Intervindo nesta sexta-feira em Maputo, durante a mesa redonda com as Associações Económicas nacionais, Dimande disse que a CRICC tem estado a interagir com várias associações económicas que trazem preocupações ligadas as questões inerentes as facilidades oferecidas ao empresariado naquilo que diz respeito as importações e exportações, ao reforço de parcerias de cooperação, a atracão de investimentos no país e também as barreiras ilegais enfrentadas pelo empresariado nacional.

Por seu torno, o Presidente da Confederação das Associações Económicas de Moçambique (CTA), Agostinho Vuma, disse que o país é marcado por vários desafios que limitam o crescimento das exportações na integração das empresas nas cadeias de valores regionais.

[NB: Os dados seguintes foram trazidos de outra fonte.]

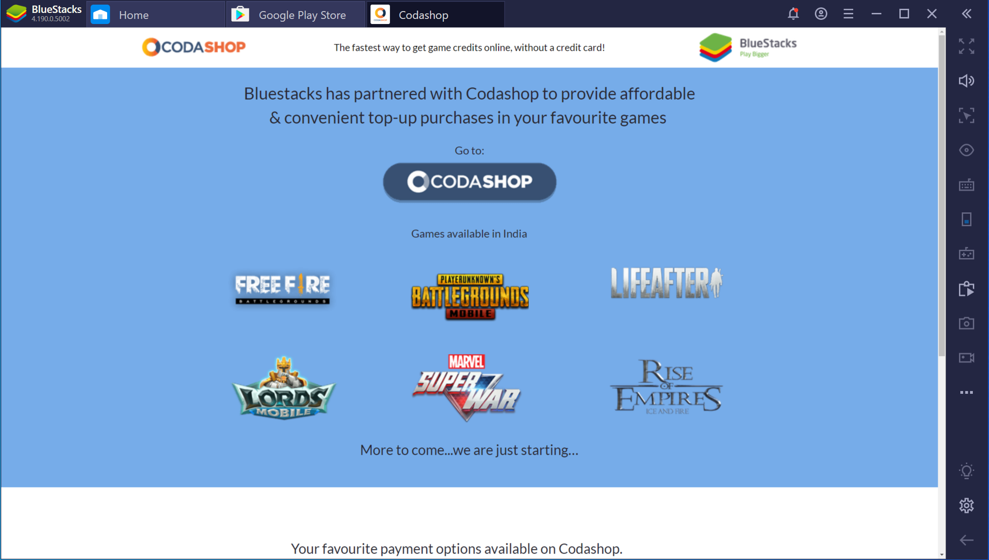Click the Codashop main CTA button
The image size is (989, 560).
470,181
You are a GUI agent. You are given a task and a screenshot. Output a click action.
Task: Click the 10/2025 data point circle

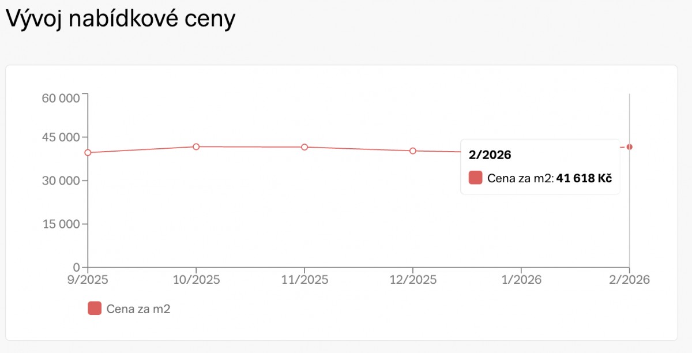pyautogui.click(x=196, y=147)
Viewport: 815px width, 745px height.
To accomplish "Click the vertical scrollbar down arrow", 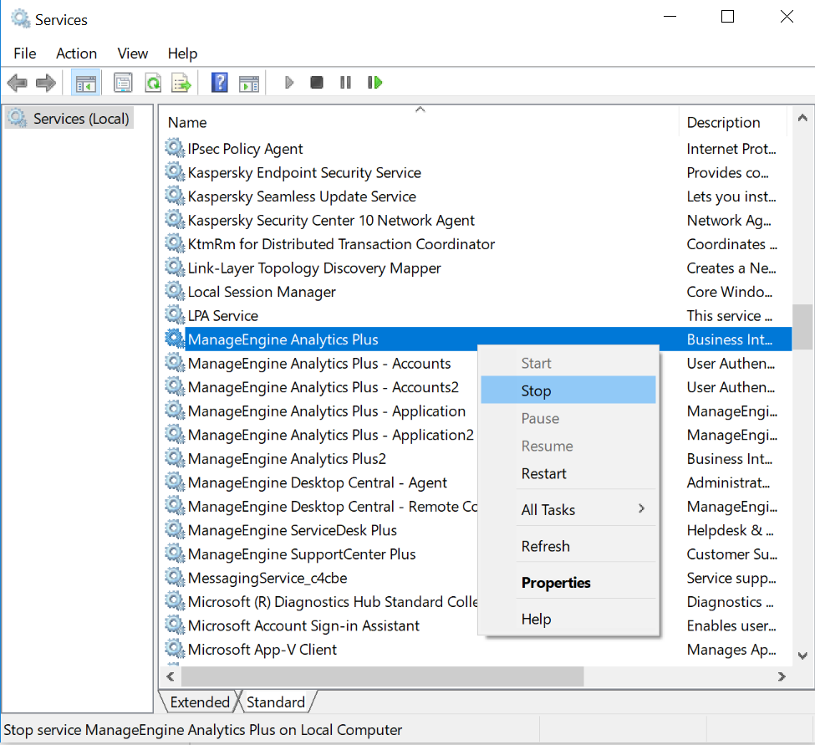I will 802,656.
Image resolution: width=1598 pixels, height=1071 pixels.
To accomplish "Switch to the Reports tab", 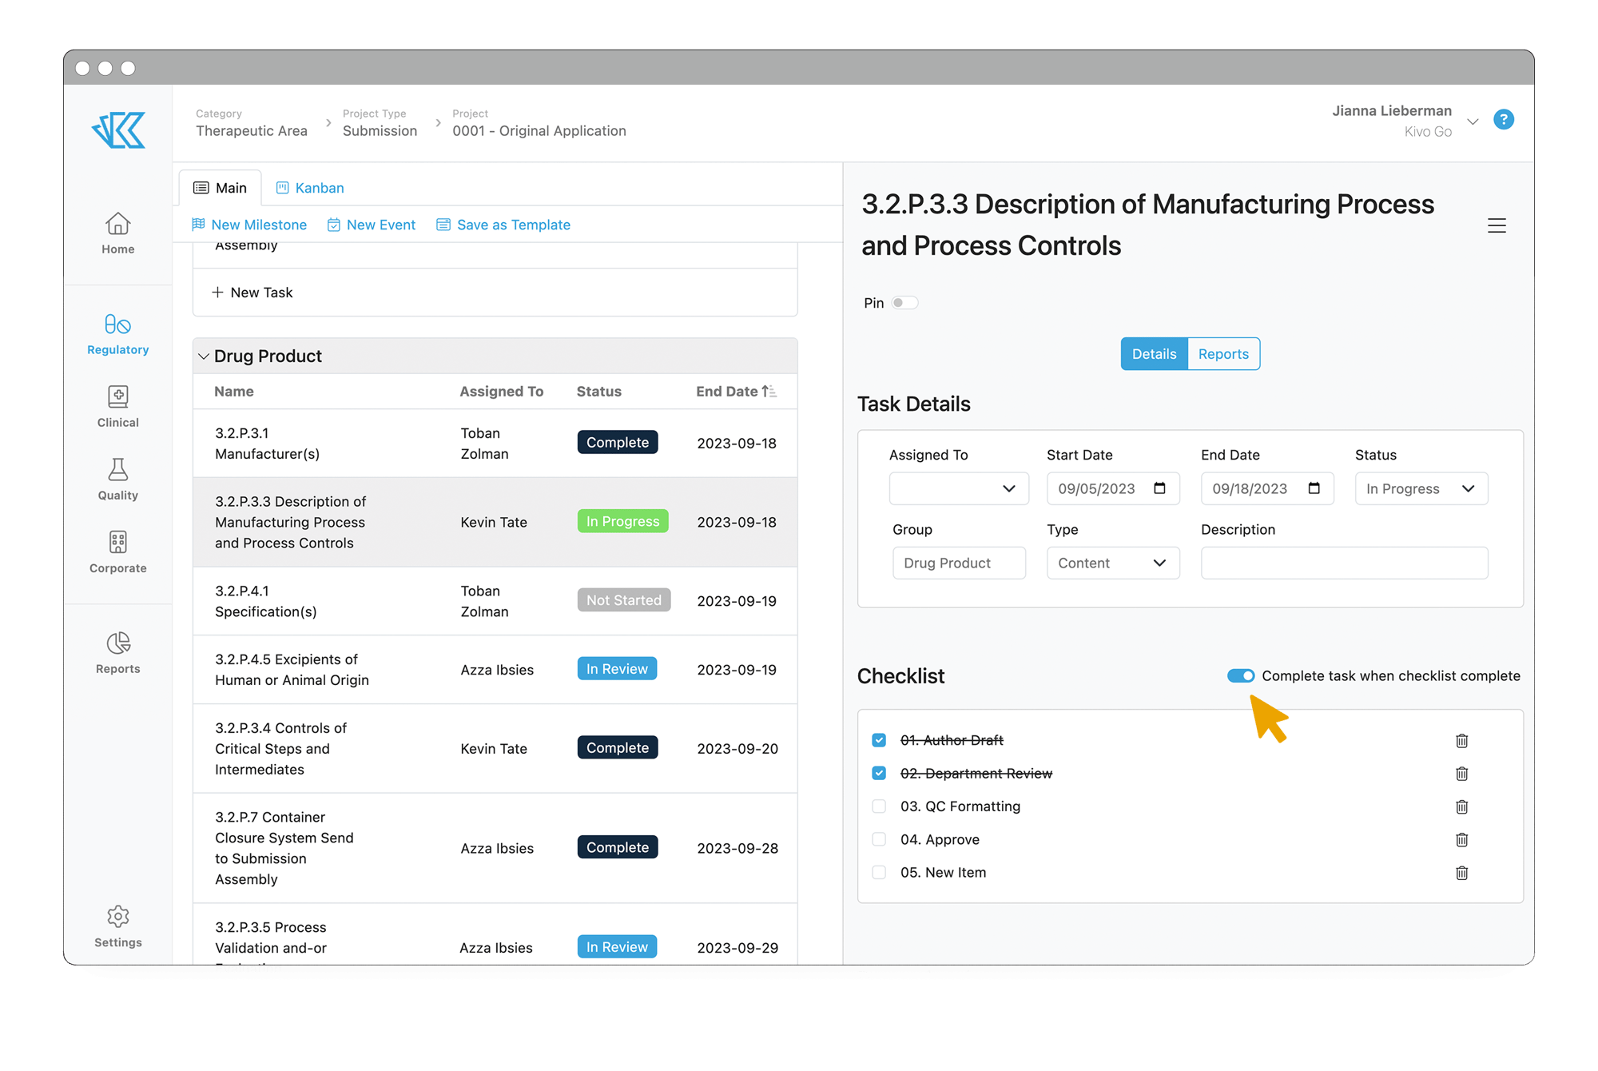I will pos(1223,352).
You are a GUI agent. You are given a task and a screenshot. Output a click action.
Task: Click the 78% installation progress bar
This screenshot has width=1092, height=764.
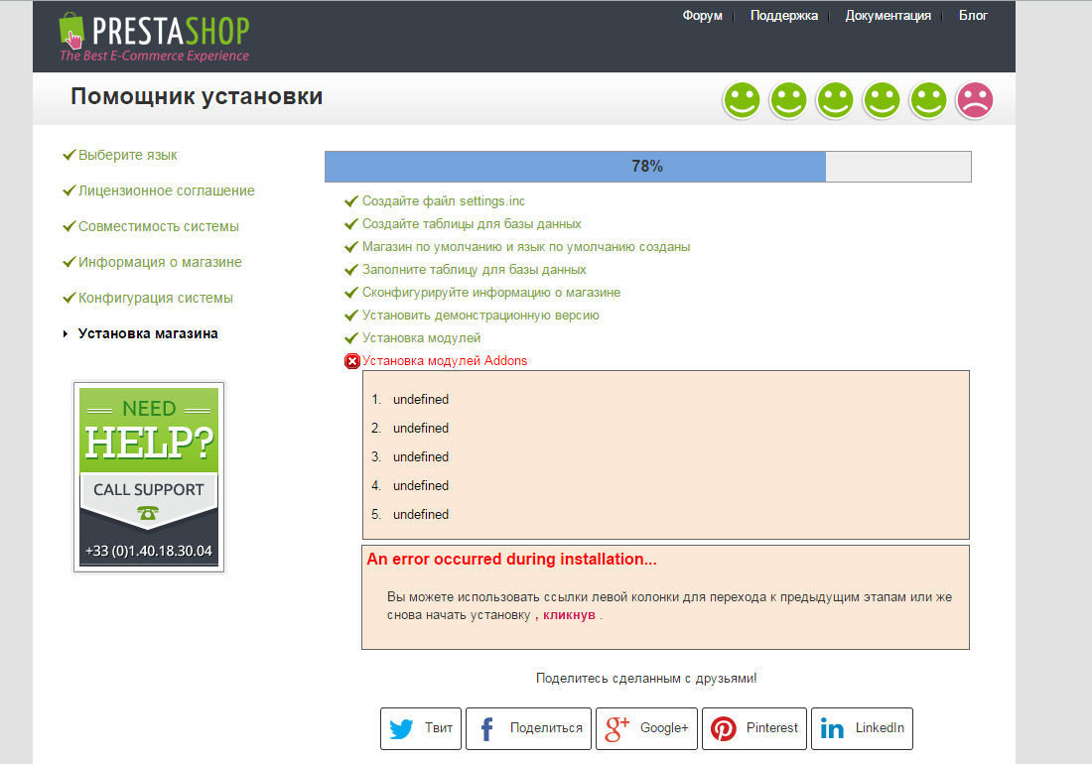pos(647,167)
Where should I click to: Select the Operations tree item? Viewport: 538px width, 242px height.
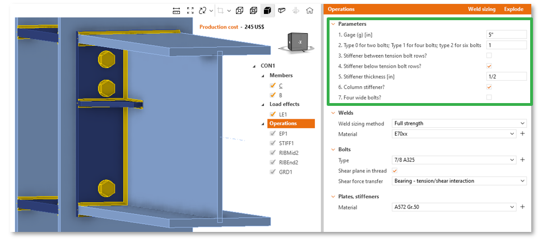click(x=283, y=123)
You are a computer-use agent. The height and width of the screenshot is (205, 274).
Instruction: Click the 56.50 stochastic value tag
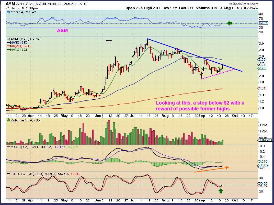pyautogui.click(x=263, y=184)
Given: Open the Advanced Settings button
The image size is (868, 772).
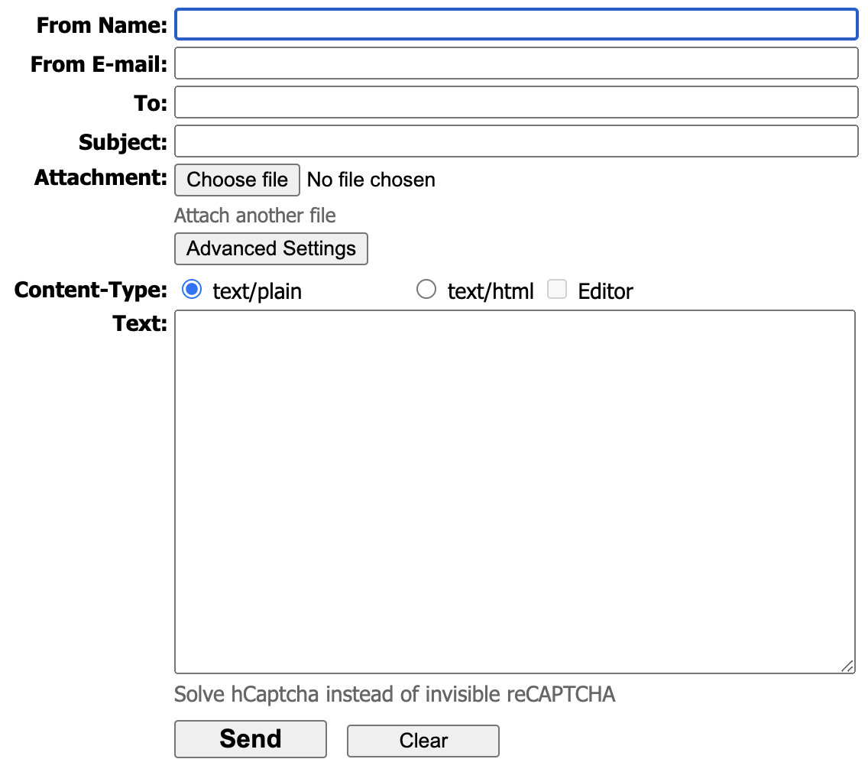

“O que mais preocupa o sector privado é o facto do custo e o tempo das exportações serem bastante elevados, correspondendo a duas e quatro vezes mais o custo do tempo de importações, respectivamente”, afirmou Vuma, acrescentando que “esta é uma verdade preocupante porque representa um contrassenso sovertendo o sentido do tão almejado desenvolvimento económico.

O Presidente da CTA disse ainda que o papel da CRICC se afigura bastante crucial para situações muito oportunas neste momento, pois “dispõe de instrumentos e mecanismos a nível da Casa Magna para influenciar a política comercial do país.”

No evento desta sexta-feira, que se realizou no âmbito do diálogo permanente entre o Parlamento e as entidades privadas para o reforço do papel da Assembleia da República, tomaram parte, representantes de cerca de 12 Associações Económicas nacionais.